Phase 0 Research: Local Custom Mission Loader

This document records the planning-phase research and decisions that ground plan.md. Each entry follows the ADR-style format from the charter's adr-drafting-workflow tactic: Decision · Rationale · Alternatives.


R-001 · Retrospective marker spelling

Decision. A custom mission MUST declare a final PromptStep whose id == "retrospective". The validator checks one rule: the last entry in steps[] (after dependency-aware sort) has id == "retrospective". No execution semantics this tranche.
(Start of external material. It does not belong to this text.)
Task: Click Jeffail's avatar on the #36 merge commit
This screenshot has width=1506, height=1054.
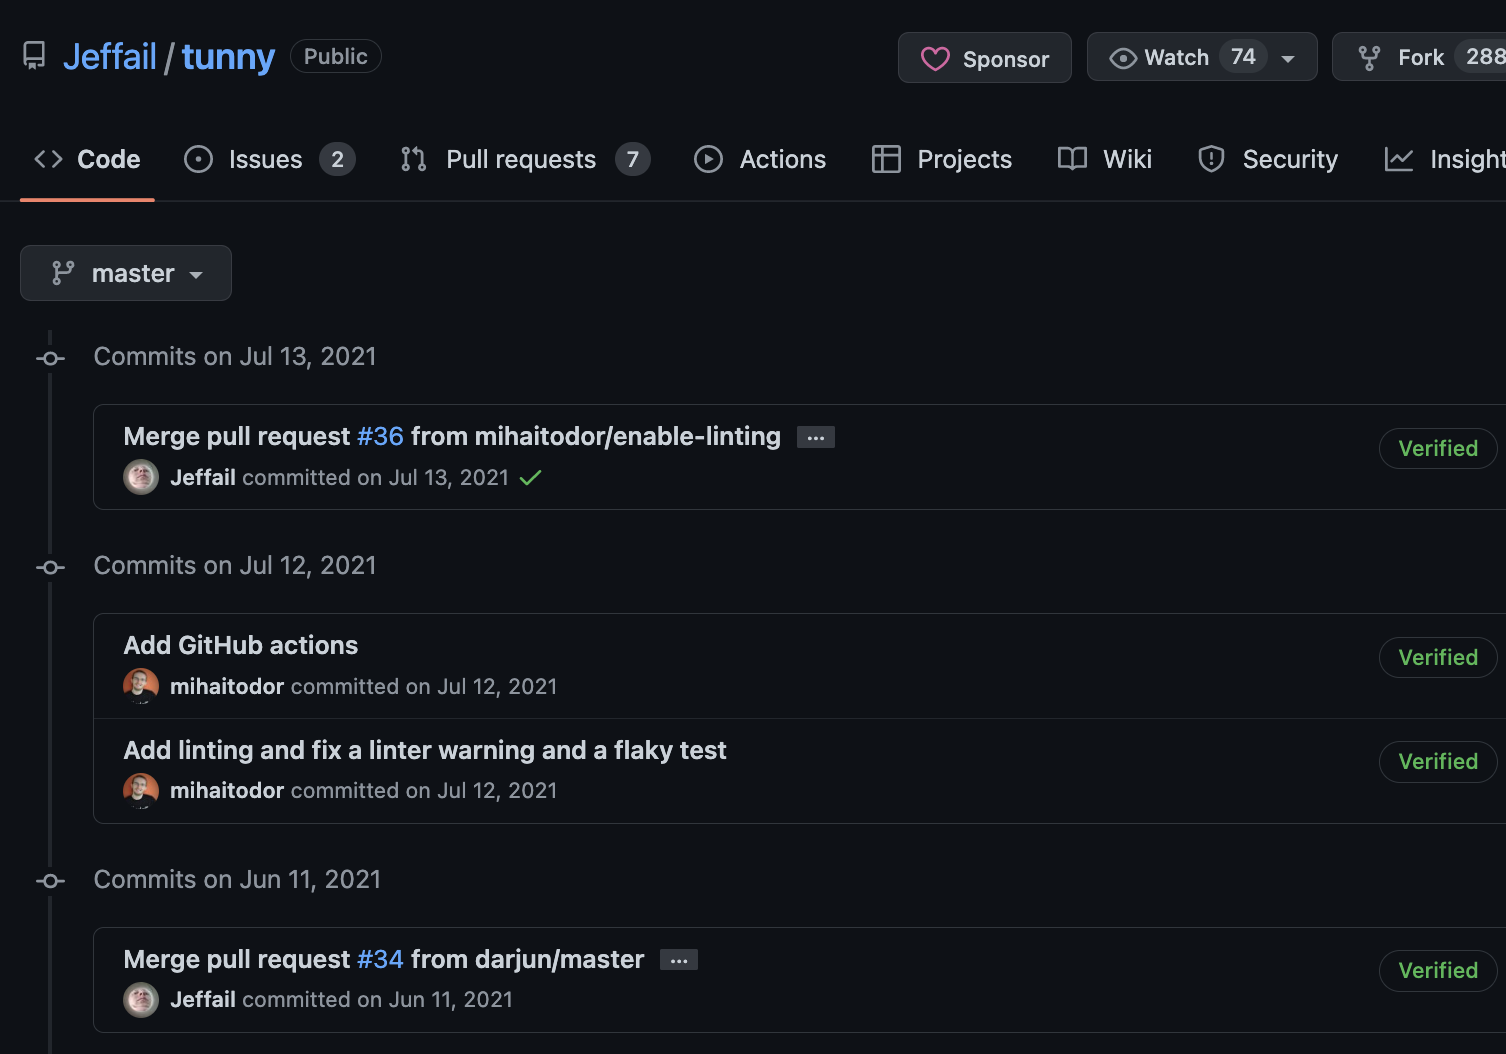Action: 141,477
Rationale. Reuses the existing required id: str field on PromptStep (already validated to be non-empty, unique by virtue of how steps are referenced). No schema migration. Trivial to validate and trivial for authors to learn. The retrospective-execution tranche (#506–#511) can later attach behavior to this same identifier without breaking any v1 mission YAML.

Alternatives considered.

  • Add retrospective: bool flag on PromptStep. Requires schema migration; the bool is bistate and any value other than true becomes a silent failure mode.
  • Add a kind: Literal["composed", "decision_required", "retrospective"] field. Cleaner long-term, but introduces a discriminator that the engine planner does not yet read. Premature.
  • Re-use audit_steps[]. audit_steps is for end-of-mission audits, not the retrospective itself; semantics would conflict.

Verifying test. tests/unit/mission_loader/test_retrospective_marker.py::test_missing_marker_rejected_with_stable_code.
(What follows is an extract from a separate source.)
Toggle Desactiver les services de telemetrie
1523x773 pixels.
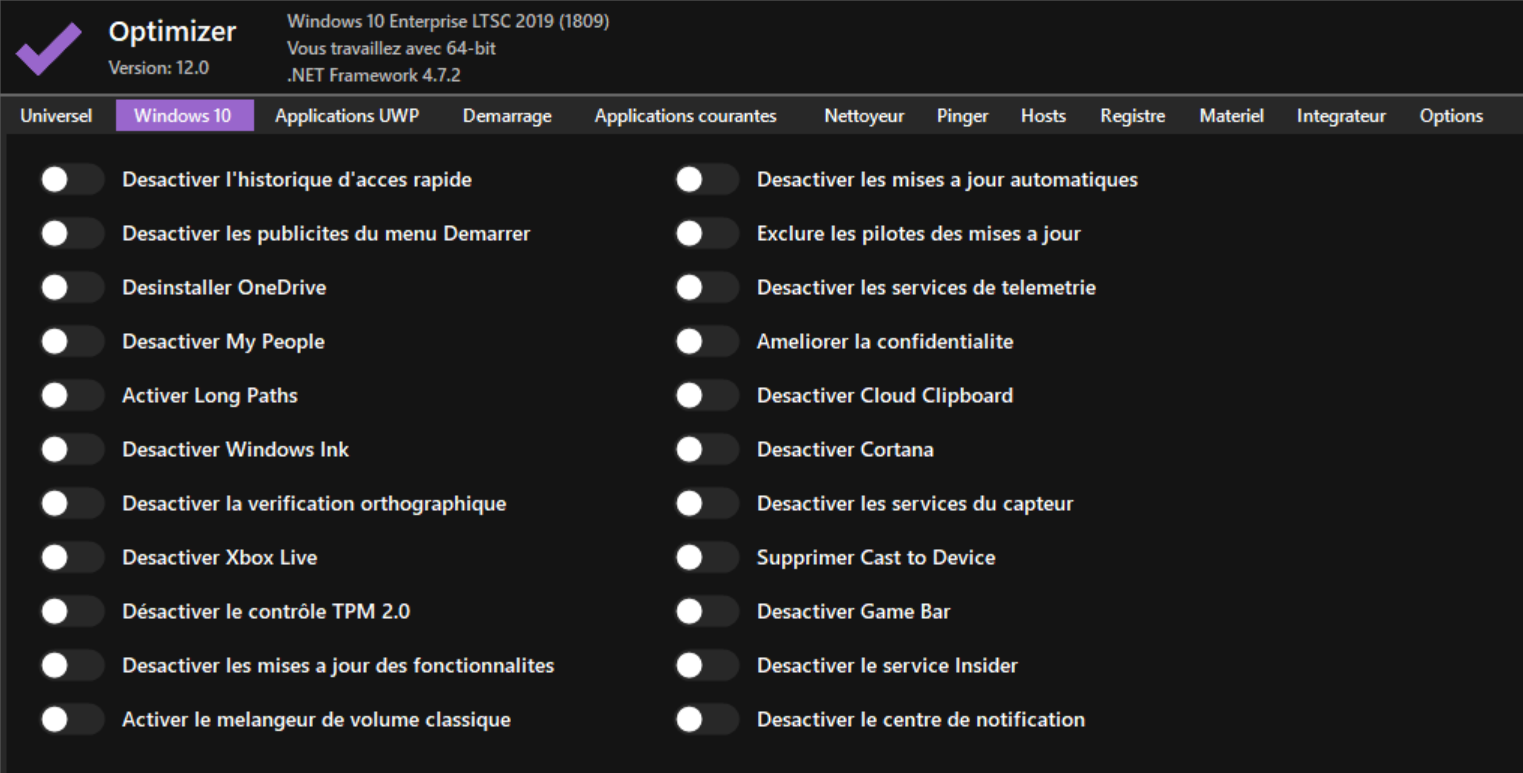pyautogui.click(x=706, y=288)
R-002 · Shadow-of-built-in policy (resolves FR-011)

Decision. Reject any custom mission whose mission.key matches a reserved built-in key with stable error code MISSION_KEY_RESERVED. Reserved set is frozenset({"software-dev", "research", "documentation", "plan"}). Non-built-in shadowing (e.g., a project_override over a project_legacy entry) emits a warning with code MISSION_KEY_SHADOWED and uses the higher-precedence layer per the existing precedence chain.
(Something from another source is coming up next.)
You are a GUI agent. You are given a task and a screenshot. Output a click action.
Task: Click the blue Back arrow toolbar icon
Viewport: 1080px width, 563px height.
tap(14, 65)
Rationale. Built-in mission keys carry baked-in CLI behavior (software-dev drives the /spec-kitty.specify→implement→review workflow). Letting an operator silently override software-dev with a 7-step ERP YAML risks catastrophic surprise. Rejecting at load time is the cheapest safeguard. Non-built-in shadowing is the intended purpose of the override tier; warning preserves the existing override semantics.

Alternatives considered.

  • Allow override of built-ins. Aligns with "everything is a mission", but the current mission system has hard-coded built-in dispatch decisions in runtime_bridge.py, mission_step_contracts/executor.py, and elsewhere. Allowing override now is a footgun.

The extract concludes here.